The lawsuit is Vermont’s first enforcement action under the Security Breach Notice Act and the second HIPAA enforcement action of its kind since state attorneys general were given HIPAA enforcement authority in 2009. The case arises from a portable hard drive that contained protected health information, social security numbers, and financial information of approximately 1.5 million people, including 525 Vermonters. Health Net discovered that the drive was missing on May 14, 2009 and did not start notifying affected Vermont residents until more than six month later.
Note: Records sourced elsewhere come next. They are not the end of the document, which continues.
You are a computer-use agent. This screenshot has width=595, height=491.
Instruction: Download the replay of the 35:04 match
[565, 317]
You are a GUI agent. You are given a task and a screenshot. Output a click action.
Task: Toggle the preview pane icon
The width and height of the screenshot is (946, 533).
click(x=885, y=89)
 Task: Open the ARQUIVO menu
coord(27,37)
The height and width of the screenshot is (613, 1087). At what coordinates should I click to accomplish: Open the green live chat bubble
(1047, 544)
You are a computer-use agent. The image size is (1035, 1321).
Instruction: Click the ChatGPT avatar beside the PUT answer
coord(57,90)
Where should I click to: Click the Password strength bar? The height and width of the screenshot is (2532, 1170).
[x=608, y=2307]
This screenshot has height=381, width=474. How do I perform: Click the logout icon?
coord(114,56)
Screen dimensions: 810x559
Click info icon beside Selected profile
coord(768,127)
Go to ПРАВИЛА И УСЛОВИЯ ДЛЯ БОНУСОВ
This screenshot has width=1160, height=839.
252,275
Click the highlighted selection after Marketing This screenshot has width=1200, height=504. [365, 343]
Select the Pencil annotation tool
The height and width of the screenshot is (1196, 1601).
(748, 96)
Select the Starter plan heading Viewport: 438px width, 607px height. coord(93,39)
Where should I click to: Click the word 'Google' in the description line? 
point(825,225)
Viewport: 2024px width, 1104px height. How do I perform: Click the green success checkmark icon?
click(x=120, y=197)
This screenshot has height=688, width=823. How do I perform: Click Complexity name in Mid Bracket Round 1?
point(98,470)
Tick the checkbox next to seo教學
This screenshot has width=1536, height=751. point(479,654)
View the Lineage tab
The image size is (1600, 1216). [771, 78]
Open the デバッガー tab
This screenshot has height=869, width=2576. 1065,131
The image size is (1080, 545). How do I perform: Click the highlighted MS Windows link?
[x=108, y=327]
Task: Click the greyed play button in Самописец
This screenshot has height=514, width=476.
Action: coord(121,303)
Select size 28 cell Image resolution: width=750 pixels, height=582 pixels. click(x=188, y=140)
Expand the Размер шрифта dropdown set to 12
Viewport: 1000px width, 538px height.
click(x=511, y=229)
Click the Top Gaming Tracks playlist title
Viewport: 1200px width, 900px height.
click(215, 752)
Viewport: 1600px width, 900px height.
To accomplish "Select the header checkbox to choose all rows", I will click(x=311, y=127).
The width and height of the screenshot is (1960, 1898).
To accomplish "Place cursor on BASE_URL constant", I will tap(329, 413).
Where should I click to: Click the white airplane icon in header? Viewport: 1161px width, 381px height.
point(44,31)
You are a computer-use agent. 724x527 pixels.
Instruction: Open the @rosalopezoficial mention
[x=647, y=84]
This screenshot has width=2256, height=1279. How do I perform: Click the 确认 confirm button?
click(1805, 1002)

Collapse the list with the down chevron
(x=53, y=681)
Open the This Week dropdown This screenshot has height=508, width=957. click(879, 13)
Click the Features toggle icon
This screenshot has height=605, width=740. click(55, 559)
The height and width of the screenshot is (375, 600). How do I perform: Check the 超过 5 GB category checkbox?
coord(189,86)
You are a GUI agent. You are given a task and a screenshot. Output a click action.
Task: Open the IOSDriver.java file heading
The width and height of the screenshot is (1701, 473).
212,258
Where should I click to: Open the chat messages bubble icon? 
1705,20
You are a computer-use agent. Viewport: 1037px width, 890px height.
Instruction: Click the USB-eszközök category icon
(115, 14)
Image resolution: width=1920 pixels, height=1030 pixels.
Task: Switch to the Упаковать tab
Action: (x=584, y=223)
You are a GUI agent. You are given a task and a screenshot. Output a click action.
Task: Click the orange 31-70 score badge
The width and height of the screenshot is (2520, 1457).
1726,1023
When it did notify Vermont residents, Health Net told them that it believed their risk of harm was “low” because “the files on the missing drive were not saved in a format that can be easily accessible.” The files on the unencrypted drive were in TIF (Tagged Image File) format, which can be viewed using a variety of freely available software.
The complaint alleges that Health Net’s six month delay in notifying Vermont residents violates the Security Breach Notice Act. That law requires data collectors to notify affected individuals of security breaches “in the most expedient time possible and without unreasonable delay.” The complaint further alleges that Health Net violated HIPAA by failing to secure protected health information, and that the company violated the Consumer Fraud Act by misrepresenting the risk posed to affected individuals in the company’s notice letters.
The complaint and proposed consent decree were filed in the U.S. District Court for the District of Vermont. The consent decree must be approved by a judge before it takes effect. Health Net, Inc., and Health Net of the Northeast, Inc., cooperated with the Vermont Attorney General’s investigation of this matter and have settled similar actions in Connecticut and New York.